If you’re interested in experiencing African culture, both ancient and modern, there’s no better place than the Credo Mutwa Cultural Village in the heart of Soweto, South Africa. Created by the author, artist and traditional healer Credo Mutwa, this village is an outdoor museum where you can get up close to African art, culture and folklore. Here you’ll find a collection of sculptures, paintings and even traditional huts that juxtaposes ancient African mythology and traditions with modern and Western ideas. Located within Oppenheimer Gardens, admission to this unique art gallery is free.
Credo Mutwa began working on this project in 1974 as a way to express his love for South African history and its progression into the modern era. He combined both modern and traditional materials in many of the pieces, including stone, reeds, recycled metals and cement. A walk through the village will put you face-to-face with many mythical figures from African cosmology and legend as well as African nationalistic icons.
Within you’ll find giant statues of Nomkhubulwane, a female goddess worshiped by the Nguni people and Mvelinqange, a precolonial god. Monsters and prehistoric African beasts also await your passing, such as a three-horned beast called a triotribes and an ancient dragon called titamogofaudon. Other pieces include African imps known as tokoloshes, four-headed mythical creatures, and even aliens.

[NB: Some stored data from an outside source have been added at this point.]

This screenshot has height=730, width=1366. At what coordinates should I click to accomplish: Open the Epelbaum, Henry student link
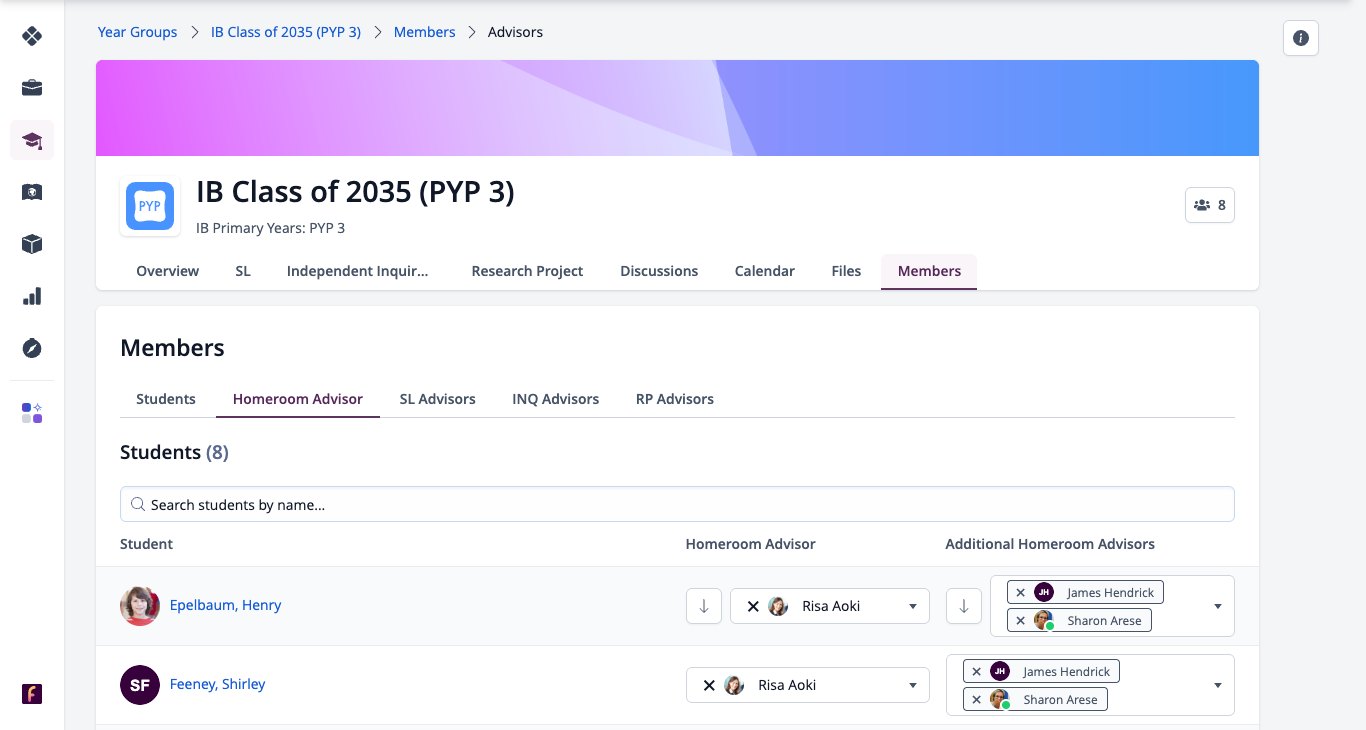point(225,605)
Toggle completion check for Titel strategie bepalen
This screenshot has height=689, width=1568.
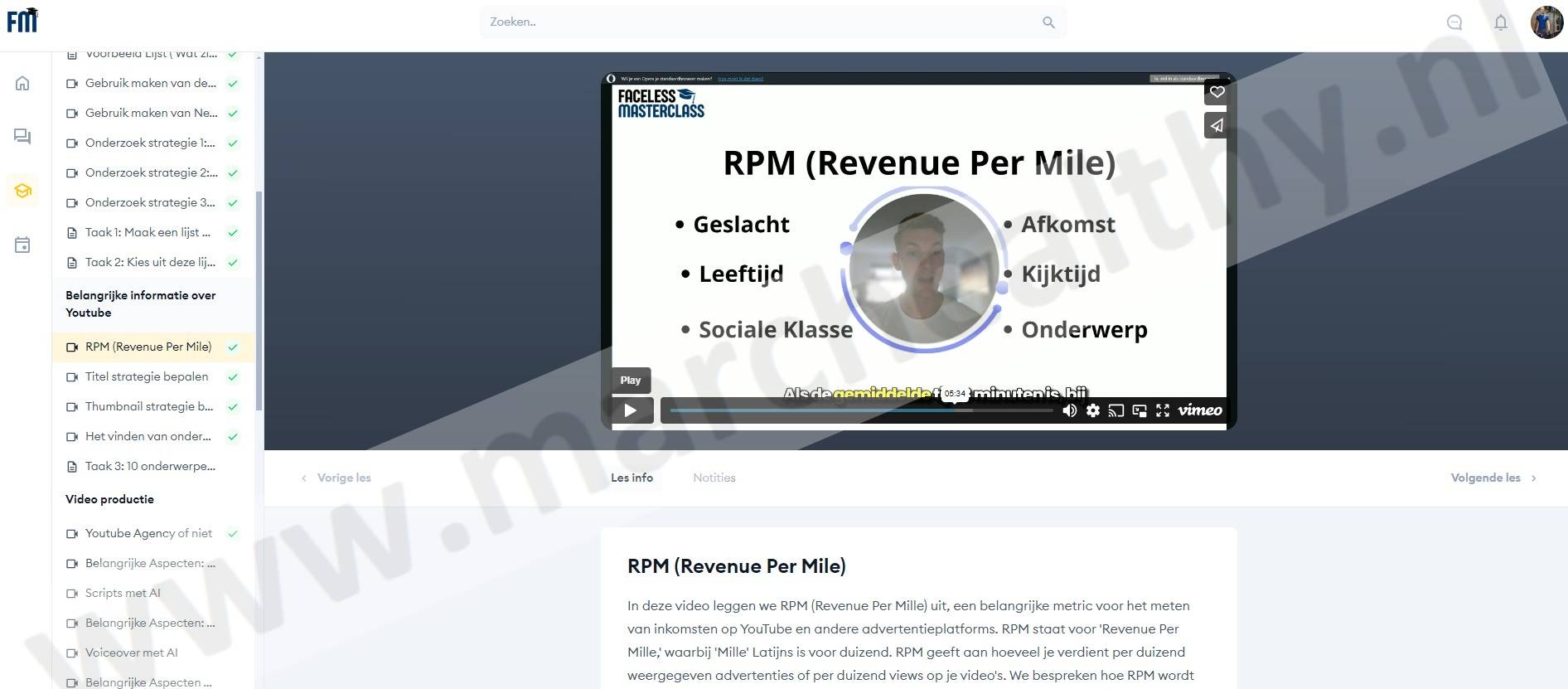tap(233, 377)
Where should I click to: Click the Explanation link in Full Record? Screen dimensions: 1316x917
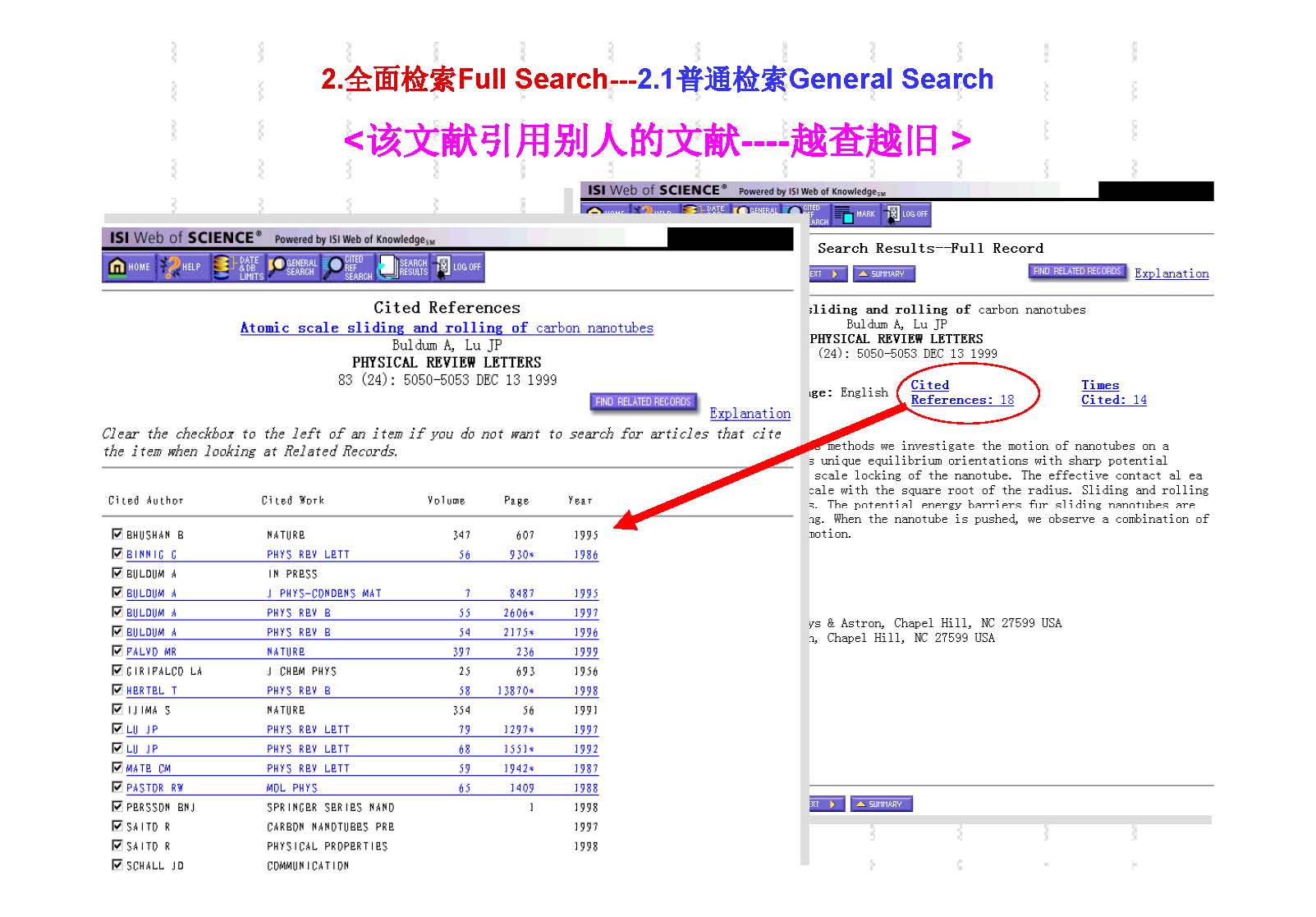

Mutwa also fashioned three different villages within the park, a Zulu village, a Basotho village and an Arab village, complete with oriental architecture and a mosque. These three villages serve as representations of the cultural tradition of South Africa and its people. You’ll even find a traditional healing clinic as well as representations of Africa’s ancient people and their practices, such as depictions of traditional burials, various Zulu chiefs and a pair of shepherds guarding their livestock while playing morabaraba, a thousand-year-old African board game.
As an accomplished artist and one of Africa’s foremost sangomas, or traditional healers, Mutwa is one of South Africa’s most intriguing cultural figures. His cultural village attracts thousands of tourists each year, both from within and outside of South Africa, and serves as an expression of African art, architecture, history and folklore, as well as the diversity of the African spirit.